LibreOffice, however, is now fighting back with a move to support for multiple interfaces so that either style can be accommodated. https://blog.documentfoundation.org/blog/2016/12/21/the-document-foundation-announces-the-muffin-a-new-tasty-user-interface-concept-for-libreoffice/
" it's impossible to argue away the fact that Microsoft don't ever seem anymore to build software that intuitively suits the ordinary user and makes life easier, or even makes any kind of logical sense."
Sadly Microsoft don't have a monopoly on that. It's these UX experts who get everywhere like a plague of mice. They decide they know what one thing you want to do and tailor the UI to that and only that. The fact that you want to ten other things hasn't occurred to them and the fact that you might want to do at least one of those others at the same time is utterly beyond them (they've been brought up on mobile devices that have tiny screens where you can only do one thing at a time).

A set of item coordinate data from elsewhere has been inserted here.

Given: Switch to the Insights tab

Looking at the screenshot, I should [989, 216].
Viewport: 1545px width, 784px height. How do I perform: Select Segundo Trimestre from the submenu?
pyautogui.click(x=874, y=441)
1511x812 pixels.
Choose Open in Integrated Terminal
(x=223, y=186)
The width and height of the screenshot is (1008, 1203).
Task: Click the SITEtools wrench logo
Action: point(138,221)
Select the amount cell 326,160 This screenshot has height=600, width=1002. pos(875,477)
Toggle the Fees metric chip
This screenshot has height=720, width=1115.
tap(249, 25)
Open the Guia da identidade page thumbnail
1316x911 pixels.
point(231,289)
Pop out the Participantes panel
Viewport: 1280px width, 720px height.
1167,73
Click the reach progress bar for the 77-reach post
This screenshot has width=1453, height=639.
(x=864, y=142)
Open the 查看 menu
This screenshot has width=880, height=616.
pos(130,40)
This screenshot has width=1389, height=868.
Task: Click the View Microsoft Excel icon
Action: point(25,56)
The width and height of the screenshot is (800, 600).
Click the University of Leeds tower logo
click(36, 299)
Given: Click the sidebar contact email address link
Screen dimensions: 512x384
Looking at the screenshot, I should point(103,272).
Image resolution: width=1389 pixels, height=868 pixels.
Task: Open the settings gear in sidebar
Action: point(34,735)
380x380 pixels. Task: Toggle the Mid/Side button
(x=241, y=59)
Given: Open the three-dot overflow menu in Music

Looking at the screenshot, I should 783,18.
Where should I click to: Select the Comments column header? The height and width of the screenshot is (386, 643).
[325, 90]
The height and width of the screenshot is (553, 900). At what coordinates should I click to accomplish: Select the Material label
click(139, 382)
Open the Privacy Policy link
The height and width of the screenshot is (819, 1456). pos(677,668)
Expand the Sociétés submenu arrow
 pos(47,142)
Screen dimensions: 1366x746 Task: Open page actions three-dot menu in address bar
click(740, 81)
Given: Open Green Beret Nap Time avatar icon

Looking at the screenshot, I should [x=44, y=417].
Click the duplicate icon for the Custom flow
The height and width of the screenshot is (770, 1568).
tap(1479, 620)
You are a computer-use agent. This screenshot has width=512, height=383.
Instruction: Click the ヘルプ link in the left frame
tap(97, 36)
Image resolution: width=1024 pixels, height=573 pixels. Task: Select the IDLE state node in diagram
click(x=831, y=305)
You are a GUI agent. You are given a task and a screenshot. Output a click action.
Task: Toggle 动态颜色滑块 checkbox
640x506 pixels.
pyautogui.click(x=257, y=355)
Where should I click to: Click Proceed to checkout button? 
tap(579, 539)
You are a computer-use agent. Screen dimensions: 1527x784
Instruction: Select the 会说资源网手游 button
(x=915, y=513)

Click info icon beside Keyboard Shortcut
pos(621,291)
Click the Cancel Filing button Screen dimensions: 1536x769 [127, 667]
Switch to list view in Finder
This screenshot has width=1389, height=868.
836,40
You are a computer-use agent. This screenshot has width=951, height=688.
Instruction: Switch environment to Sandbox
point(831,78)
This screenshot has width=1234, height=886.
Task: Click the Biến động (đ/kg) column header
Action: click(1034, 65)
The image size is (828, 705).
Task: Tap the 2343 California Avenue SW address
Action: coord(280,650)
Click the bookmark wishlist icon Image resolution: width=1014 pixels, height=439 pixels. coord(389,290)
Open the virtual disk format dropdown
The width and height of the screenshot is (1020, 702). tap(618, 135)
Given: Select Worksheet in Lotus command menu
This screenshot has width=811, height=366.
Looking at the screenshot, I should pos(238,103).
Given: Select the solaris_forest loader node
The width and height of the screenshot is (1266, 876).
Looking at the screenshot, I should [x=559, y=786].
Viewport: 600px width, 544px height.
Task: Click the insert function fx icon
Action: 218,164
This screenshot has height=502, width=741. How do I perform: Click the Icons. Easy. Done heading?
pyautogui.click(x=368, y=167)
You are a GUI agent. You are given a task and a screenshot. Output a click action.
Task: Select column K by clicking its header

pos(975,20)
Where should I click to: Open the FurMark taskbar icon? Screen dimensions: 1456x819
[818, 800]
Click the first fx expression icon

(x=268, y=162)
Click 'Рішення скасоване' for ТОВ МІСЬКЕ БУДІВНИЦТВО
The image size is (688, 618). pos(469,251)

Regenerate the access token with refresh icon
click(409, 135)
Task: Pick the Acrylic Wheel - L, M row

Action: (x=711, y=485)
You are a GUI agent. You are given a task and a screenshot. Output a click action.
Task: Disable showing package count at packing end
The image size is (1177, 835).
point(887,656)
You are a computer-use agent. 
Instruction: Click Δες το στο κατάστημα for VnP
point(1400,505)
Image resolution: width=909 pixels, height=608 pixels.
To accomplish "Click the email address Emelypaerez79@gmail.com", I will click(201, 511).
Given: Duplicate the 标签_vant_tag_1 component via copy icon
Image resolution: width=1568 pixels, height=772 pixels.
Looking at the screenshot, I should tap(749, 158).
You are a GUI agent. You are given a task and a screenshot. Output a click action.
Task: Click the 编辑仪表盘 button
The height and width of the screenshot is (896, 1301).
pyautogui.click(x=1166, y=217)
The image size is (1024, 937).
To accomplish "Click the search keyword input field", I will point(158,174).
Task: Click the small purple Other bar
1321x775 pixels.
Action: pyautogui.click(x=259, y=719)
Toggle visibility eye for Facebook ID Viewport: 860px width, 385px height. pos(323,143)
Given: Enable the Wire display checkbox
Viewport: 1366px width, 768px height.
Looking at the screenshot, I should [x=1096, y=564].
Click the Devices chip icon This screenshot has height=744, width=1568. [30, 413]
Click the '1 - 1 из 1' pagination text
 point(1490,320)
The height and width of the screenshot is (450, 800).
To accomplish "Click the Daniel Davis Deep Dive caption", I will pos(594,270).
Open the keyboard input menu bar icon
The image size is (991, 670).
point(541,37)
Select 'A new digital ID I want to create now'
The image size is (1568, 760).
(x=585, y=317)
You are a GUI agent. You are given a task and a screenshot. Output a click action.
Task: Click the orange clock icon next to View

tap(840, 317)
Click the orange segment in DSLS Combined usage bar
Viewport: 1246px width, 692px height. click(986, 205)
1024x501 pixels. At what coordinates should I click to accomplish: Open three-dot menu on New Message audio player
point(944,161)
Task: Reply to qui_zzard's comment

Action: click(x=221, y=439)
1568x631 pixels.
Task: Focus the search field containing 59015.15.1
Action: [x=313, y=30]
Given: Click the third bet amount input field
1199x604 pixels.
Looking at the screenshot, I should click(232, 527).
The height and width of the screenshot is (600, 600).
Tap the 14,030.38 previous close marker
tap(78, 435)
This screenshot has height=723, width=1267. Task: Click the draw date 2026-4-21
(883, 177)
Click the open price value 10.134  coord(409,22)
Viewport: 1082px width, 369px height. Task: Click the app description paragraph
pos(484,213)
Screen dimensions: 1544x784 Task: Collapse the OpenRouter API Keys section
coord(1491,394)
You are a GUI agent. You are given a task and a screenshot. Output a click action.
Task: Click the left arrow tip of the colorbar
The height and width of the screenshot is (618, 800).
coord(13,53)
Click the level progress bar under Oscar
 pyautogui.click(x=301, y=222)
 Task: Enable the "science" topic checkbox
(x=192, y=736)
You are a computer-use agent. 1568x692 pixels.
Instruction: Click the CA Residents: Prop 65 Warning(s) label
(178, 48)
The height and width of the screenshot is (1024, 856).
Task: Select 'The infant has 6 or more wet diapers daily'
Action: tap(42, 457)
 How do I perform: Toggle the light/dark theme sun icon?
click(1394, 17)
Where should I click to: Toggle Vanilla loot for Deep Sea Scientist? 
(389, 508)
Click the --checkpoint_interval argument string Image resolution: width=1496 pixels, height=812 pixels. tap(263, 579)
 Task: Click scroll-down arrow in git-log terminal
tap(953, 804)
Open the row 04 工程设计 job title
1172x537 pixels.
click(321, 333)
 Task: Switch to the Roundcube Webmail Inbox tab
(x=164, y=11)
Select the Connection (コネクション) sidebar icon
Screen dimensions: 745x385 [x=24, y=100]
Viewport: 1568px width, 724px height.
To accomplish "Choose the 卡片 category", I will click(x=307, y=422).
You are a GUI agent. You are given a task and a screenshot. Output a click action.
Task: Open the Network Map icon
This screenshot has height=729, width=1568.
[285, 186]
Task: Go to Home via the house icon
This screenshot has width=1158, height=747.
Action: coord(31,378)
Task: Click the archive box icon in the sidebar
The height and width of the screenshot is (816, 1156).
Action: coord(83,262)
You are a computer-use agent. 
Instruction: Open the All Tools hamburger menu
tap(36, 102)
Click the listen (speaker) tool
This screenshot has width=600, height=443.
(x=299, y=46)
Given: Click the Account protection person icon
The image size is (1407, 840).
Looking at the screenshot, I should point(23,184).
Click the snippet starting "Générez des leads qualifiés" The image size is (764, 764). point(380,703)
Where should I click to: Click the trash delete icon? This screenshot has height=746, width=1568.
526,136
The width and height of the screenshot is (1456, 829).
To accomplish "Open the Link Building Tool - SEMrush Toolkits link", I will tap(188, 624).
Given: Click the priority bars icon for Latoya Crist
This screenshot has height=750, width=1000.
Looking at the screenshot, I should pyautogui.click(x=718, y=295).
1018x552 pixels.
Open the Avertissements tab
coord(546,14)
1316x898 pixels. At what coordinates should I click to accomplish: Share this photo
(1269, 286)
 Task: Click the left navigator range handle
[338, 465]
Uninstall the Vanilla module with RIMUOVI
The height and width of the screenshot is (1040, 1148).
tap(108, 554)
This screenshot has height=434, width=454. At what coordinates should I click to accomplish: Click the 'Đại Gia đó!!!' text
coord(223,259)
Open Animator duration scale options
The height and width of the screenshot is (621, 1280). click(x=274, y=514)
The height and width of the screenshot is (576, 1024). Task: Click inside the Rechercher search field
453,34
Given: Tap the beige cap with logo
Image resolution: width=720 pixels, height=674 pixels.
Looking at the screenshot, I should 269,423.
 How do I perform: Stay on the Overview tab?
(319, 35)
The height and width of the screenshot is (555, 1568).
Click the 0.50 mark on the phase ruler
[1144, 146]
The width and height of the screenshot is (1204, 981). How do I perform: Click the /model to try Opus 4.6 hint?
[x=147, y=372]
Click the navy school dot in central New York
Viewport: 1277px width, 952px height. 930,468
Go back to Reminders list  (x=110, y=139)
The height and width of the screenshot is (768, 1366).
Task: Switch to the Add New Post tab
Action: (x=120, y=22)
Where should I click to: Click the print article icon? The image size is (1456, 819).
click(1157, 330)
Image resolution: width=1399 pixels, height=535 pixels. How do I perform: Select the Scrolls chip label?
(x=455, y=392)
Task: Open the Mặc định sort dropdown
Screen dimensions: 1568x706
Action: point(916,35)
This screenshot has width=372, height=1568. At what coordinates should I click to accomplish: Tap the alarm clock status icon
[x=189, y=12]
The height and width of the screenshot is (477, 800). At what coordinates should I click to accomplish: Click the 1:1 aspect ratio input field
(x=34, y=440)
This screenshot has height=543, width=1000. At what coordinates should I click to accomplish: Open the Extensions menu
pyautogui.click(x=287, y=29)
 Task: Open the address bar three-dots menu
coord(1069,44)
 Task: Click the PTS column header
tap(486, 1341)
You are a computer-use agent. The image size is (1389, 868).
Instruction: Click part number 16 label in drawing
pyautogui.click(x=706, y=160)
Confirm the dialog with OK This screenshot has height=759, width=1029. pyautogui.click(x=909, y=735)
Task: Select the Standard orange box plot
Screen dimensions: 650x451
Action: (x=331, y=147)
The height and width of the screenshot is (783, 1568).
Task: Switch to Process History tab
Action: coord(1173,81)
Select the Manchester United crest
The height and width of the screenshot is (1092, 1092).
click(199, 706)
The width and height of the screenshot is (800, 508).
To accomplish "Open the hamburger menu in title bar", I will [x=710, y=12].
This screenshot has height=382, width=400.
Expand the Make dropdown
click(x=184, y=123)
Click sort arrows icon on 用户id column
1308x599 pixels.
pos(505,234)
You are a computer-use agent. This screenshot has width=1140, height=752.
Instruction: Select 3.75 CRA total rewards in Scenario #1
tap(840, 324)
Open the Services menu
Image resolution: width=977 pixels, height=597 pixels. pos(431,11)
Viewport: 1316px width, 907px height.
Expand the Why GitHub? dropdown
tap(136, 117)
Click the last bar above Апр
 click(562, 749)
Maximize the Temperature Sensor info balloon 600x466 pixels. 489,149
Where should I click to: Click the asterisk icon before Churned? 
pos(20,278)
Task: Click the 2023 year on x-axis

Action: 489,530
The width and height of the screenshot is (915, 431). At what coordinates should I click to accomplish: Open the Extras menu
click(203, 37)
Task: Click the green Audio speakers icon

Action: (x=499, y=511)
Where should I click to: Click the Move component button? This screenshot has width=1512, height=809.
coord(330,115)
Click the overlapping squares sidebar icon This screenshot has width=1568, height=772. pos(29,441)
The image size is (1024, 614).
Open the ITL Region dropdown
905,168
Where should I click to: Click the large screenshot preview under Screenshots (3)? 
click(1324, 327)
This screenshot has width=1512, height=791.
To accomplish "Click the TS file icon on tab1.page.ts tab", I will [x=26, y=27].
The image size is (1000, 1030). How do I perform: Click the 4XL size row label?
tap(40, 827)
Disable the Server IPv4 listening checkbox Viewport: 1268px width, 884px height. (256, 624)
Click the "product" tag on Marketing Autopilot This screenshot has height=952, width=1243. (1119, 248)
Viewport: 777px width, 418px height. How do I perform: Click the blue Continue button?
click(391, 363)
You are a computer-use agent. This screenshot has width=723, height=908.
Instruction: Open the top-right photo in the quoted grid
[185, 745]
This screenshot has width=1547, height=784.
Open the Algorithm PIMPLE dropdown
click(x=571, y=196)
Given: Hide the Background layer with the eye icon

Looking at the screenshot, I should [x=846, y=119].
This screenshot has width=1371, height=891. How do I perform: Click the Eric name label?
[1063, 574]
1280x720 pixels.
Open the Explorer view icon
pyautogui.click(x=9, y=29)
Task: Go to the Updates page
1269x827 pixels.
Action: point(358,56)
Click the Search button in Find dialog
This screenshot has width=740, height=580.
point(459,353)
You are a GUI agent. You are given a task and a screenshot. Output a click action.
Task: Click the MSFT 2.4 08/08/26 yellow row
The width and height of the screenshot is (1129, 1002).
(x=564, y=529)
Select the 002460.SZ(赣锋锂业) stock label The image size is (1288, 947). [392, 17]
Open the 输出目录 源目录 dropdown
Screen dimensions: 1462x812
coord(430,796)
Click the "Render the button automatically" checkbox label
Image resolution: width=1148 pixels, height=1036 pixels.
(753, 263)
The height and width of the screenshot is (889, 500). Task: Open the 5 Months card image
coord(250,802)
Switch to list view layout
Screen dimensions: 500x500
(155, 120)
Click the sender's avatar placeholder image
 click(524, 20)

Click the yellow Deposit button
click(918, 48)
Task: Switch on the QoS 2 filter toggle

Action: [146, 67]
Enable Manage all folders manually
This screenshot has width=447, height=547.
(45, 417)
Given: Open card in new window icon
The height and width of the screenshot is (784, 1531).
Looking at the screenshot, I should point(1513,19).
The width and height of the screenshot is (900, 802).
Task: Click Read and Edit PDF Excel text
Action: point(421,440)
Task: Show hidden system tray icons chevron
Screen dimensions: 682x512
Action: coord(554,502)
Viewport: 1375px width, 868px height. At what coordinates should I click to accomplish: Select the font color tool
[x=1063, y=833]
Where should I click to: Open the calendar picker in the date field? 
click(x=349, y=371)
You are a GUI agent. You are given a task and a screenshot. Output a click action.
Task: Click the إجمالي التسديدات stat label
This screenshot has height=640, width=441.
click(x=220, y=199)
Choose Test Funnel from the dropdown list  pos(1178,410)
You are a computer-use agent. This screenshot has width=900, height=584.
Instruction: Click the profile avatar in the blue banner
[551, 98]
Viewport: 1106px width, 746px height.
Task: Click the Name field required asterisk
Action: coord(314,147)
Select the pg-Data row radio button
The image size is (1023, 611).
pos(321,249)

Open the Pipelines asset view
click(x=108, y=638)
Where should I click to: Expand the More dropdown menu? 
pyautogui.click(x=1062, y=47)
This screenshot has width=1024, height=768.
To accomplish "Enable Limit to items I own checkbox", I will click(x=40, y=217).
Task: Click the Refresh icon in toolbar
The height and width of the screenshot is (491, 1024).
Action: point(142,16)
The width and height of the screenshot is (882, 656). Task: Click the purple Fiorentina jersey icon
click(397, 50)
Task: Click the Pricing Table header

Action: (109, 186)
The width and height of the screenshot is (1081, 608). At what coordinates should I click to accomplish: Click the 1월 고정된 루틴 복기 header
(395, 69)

So they build something that needs full screen to work and their lobotomised UI now makes it a pain, if not right down impossible, to do some of the other things you wanted to do.
"The 'Start' menu is literally a Microsoft invention, right down to the (lamentable and inevitable) patents, so I don't see how UNIX had had it for quite some time."
The single start menu is. CDE had multiple menus. Consolidating them was a stem forward but not wildly inventive.
"The same capability had been available for UNIX systems for quite some time."
The standard Unix offering of the time was CDE which I used a lot under its HP guise, VUE. It featured a whole series of pop-up menus. Reducing that to one produced a much tidier interface. Gnome, for some reason, didn't quite take the hint with the default there, as I recall, being two. My preference has always been for Unix or Unix-like systems and my preferred UI is KDE but MS did, I think, move UI forward at the time.
"The Windows 95 user interface was widely recognized as superior to anything else available."
I agree. It was certainly based on a lot of ideas and features that had been around for a long time. Those included CUA and HP's New Wave (the copyright declarations included HP). However, they put it all together in a slicker interface than I'd seen elsewhere. In recent years they then seem to have brought in UX designers who've concentrated on throwing away as much of that as they could.
What you haven't worked out is that highways, postal services, etc. are infrastructure. So, in effect, are Google etc. At some point you have to stop and think what duty of care do operators of infrastructure have?
Should they police in detail who gets to use them and how; should, for instance, the water undertaking decide that only non-terrorists get anything coming out of their taps?
Or should their duty of care be limited to ensuring that the system runs smoothly and delivers what its users ask?
And if you think the former could you please present us with a detailed plan of how it should be done because I'm sure the rest of us would like to be enlightened. Your detailed plan should explain how it would avoid the situation where Facebook caught flack for taking down that iconic image of the napalm girl that was so influential in its day. Using algorithms to deal with the complexities of human culture might be a tad more difficult than you think.
"An investigation by the perennially under-resourced pool discovered"
The investigation found the list of servers apparently compiled in from a library on Github, a library from which they have now been removed in the current version.
What sort of eejit compiles in stuff like that? Haven't they ever heard of configuration files?